Chinese attempt at brute force attack foiled.
On Saturday November 11th, 2018 at 04:30 EST SoniXCast was contacted by the United States Federal Bureau of Investigation that there was a brute force attack occurring on the SoniXCast edge network that serves US government systems. Within a short period of time the attack expanded to other SoniXCast networks in Canada and Europe that serve federal and commercial services including retail branch services.
The attack was mounted from the US.
The attack was mounted from 3 separate US location from Virtual Private Servers located in Atlanta Georgia, Dallas Texas and San Francisco California. Payment came from an offshore financial services company known to be associated with Chinese Intelligence Services. The attack was in form of a bot that would attempt multiple password variations in order to gain root access to a system. By evaluating TCP headers, technicians were able to backtrack connections to a server in Taiwan China.

* DATASET RECORDS:
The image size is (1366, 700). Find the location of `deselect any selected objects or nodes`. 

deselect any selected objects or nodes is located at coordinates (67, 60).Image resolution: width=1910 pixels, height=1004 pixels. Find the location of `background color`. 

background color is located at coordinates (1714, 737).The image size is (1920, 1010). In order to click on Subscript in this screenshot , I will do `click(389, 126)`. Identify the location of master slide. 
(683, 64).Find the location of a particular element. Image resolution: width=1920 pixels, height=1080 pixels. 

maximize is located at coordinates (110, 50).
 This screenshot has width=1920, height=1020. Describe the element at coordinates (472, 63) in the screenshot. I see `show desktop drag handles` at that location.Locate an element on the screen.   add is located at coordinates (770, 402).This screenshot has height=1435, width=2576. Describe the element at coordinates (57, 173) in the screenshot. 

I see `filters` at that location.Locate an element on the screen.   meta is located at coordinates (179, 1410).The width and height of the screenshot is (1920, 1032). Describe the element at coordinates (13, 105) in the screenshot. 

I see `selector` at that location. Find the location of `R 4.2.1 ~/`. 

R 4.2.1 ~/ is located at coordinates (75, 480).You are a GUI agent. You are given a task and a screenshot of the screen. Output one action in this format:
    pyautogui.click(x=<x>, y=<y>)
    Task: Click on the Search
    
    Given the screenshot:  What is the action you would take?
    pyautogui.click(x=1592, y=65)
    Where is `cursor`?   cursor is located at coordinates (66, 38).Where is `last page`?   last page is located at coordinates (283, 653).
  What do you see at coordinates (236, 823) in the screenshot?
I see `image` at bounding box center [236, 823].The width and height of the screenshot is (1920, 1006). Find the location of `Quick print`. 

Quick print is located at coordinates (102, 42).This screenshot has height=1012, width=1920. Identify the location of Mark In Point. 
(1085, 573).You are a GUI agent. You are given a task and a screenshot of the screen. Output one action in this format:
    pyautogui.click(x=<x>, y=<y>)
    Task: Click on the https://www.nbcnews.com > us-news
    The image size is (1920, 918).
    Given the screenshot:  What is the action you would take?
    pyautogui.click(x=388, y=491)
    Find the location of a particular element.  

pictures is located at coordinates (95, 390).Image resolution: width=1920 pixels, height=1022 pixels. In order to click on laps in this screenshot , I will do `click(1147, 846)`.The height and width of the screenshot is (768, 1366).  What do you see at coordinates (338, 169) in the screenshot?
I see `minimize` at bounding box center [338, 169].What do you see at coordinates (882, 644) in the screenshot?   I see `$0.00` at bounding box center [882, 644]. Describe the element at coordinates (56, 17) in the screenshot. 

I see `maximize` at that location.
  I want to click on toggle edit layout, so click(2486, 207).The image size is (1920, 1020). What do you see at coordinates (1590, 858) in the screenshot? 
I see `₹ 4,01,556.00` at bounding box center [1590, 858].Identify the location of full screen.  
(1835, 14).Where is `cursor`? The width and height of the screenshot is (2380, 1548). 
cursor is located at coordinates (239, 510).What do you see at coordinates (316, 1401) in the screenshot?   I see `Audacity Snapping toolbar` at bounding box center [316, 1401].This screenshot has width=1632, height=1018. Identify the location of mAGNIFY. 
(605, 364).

* INSTRUCTIONS TO FOLLOW: Continue the report on the foiled brute force attack from the point where it stops.

* OUTPUT FOR THIS EXERCISE:
SoniXCast emergency attack protocol was immediately implemented which confuses most modern network attacks. However, the protocol also confuses customer systems so some minimal downtime was experienced. There seems to have been a timeout associated with the attack script so that when the requested ip-address and port was no longer available, the bot gave up and moved on to another system which minimized downtime overall.
SoniXCast is cooperating with the US federal government and has contacted cyber attack units in countries where the attack on SoniXCast networks occured. Once a full report has been issued, the network team will evaluate and advise if further actions are necessary.